# Sunday afternoon



## CaptHarry (Oct 13, 2007)

Only got one albie on a 6wt , but I wouldn't have got em sitting at home
They were sippers doing the sideways surfing and slurping.
Video is at
http://vimeo.com/33889232
The rest is just the ride home:whistling:
L8, Harry


----------



## scottsflyshop (Jul 3, 2011)

Enjoyed the video - good job on loading the boat too.


----------



## coolbluestreak (Jun 27, 2011)

scottsflyshop said:


> Enjoyed the video - good job on loading the boat too.


 +!:thumbup: I wish I could pick my boat up that easy.
Cool vid!


----------



## bbarton13 (May 4, 2009)

Wirelessly posted (Iphone )

Nice video!


----------



## EODangler (Apr 7, 2011)

coolbluestreak said:


> +!:thumbup: I wish I could pick my boat up that easy.
> Cool vid!


Might have to try that sometime!


----------



## CaptHarry (Oct 13, 2007)

Thanks!! 
I don't know what yall talkin about on an easy load, you didn't notice the trolling motor bounce off the pole, then the boat bounced back off the dock.:whistling: ...and to have full disclosure when I was dumping the boat in to go, my foot slipped and went in the water.

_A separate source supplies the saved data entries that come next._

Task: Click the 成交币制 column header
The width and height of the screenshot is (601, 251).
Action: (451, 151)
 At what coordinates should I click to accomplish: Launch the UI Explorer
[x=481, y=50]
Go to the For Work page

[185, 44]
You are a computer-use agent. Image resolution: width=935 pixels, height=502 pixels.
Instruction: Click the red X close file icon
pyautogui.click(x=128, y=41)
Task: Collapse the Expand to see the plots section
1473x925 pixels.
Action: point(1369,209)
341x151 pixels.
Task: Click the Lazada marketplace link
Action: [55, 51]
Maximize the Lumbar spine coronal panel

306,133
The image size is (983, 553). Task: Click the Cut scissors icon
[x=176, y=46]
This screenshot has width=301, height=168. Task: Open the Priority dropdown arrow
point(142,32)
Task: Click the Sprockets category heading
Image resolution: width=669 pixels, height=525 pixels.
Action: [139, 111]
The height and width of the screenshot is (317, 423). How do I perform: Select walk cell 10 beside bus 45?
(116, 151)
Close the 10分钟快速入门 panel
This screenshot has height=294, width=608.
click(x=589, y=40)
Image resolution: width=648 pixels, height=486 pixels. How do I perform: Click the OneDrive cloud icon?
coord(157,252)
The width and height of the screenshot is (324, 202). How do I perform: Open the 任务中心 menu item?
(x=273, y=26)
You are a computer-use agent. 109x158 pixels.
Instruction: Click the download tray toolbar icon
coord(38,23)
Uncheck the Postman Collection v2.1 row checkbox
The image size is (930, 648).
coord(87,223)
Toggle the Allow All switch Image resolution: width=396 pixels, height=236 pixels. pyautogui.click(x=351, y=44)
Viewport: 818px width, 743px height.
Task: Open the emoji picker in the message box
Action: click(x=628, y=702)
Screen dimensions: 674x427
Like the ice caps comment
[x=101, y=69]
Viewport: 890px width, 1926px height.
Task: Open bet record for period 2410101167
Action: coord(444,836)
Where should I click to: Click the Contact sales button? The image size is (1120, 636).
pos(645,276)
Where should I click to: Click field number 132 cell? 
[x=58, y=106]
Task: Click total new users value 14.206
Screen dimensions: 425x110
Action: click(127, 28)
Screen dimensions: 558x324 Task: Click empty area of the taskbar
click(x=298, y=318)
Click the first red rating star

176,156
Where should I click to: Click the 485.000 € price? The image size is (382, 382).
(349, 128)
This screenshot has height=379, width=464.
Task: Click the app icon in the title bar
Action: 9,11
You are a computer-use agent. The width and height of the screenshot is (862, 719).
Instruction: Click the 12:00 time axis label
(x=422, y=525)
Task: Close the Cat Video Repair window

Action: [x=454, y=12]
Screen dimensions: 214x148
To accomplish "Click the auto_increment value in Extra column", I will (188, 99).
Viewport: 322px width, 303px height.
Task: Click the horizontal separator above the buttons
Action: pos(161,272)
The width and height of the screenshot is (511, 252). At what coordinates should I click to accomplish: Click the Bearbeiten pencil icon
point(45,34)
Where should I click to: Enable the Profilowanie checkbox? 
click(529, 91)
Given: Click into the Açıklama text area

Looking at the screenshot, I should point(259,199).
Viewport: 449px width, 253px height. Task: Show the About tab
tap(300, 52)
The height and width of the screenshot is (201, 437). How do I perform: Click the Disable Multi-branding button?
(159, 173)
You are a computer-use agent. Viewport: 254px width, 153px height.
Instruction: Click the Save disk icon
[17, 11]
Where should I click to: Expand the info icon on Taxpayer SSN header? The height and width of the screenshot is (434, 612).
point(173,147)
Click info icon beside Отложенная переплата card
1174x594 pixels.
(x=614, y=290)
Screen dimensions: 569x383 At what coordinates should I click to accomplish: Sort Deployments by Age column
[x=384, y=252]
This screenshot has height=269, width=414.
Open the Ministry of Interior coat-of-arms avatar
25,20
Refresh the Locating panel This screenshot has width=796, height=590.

At least it wasn't deeper than the tops of my flats boots:laughing:
L8, Harry


----------



## joe bag o donuts (Oct 23, 2007)

Thoroughly enjoyed the video as well as the others you have on vimeo. Looks like I need to get a fly rod...


----------



## fisheye48 (Sep 28, 2007)

great video...wish it was that quick getting through the no wake!


----------